The renin-angiotensin-aldosterone system (RAAS) is one of the major blood pressure regulating systems in the body. The small peptide angiotensin II, Ang II, raises blood pressure by constricting blood vessels and increasing salt retention, in part by stimulating synthesis of the mineralocorticoid aldosterone. We now understand that the RAAS has other detrimental effects on the blood vessels, heart and kidney. Both Ang II and aldosterone cause inflammation and fibrosis and promote clotting. Studies in our laboratory are examining the mechanisms of these effects.
2. Role of the renin-angiotensin-aldosterone system in regulating glucose homeostasis.
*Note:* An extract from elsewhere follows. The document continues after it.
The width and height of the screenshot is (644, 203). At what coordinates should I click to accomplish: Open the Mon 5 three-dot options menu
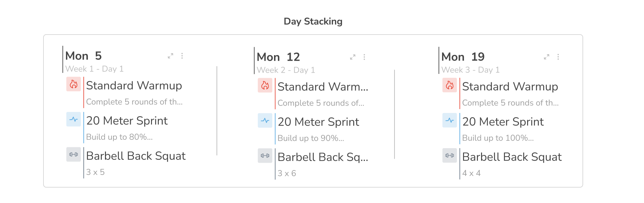[x=182, y=56]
Sixty per cent of Americans are obese and both the activity of the RAAS and inflammation are increased in obesity. Obese individuals are at increased risk for the development of diabetes and hypertension, but drugs that interrupt the RAAS seem to decrease this risk. Studies in our laboratory are helping us to understand the mechanism for this effect so that we may devise better strategies to prevent diabetes.
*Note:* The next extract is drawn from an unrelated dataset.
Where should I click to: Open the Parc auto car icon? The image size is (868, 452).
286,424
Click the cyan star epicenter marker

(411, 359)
3. Cardiovascular effects of the kallikrein-kinin system.
Angiotensin-converting enzyme (ACE) inhibitors and angiotensin receptor blockers (ARBs) are the two major classes of drugs currently used to interrupt the renin-angiotensin-aldosterone system. ACE inhibitors decrease the formation of Ang II, whereas ARBs block the effect of Ang II at its major receptor. In addition, ACE inhibitors prevent the breakdown of and promote the actions of bradykinin, a peptide in the body that lowers blood pressure. Bradykinin has other beneficial effects, like increasing tissue-type plasminogen activator from the endothelium. Bradykinin can also have detrimental effects, promoting inflammation. The net beneficial or detrimental effect of bradykinin may depend on the health of the blood vessels.
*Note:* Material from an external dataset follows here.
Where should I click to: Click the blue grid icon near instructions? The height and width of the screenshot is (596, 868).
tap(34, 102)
4. Role of arachidonic acid monooxygenases and epoxygenases in the regulation of blood pressure and cardiovascular risk.
Bradykinin exerts its blood pressure lowering effects, in part, through effects on cytochrome P450 (CYP450) epoxygenases that form eicosatetraenoic acids (EETs) from arachidonic acid. EETs relax blood vessels. EETs formed in the kidney also stimulate salt excretion. Animal studies suggest that, in the kidney, EET formation is regulated in part by 20-hydroxyeicosatetraenoic acid 20-HETE, the product of CYP4A11. Research in our laboratory indicates that a loss-of-function variant of the gene encoding CYP4A11 is associated with high blood pressure and progression of renal disease. We are refining our understanding of how these systems regulate blood pressure in humans and how they interact with the RAAS.
5. Contribution of peptidases to angiotensin-converting enzyme (ACE) inhibitor-associated angioedema.
Despite the many beneficial effects of ACE inhibitors, this class of medications can cause swelling of the lips, tongue, or face, a side effect called angioedema. Likely, this side effect results from decreased breakdown of bradykinin and another peptide called substance P. We have determined groups of patients who are at increased risk for angioedema. Studies in our laboratory have identified one pathway involved in angioedema and will allow us to better predict risk and prevent the side effect.
6. Pharmacogenetics of the renin-angiotensin-aldosterone and kallikrein-kinin sytems.
Genetic factors modulate all of the processes described above. One goal of our laboratory is to identify these factors in order to better predict individual responses to drugs such as ACE inhibitors, ARBs, aldosterone receptor blockers and renin inhibitors.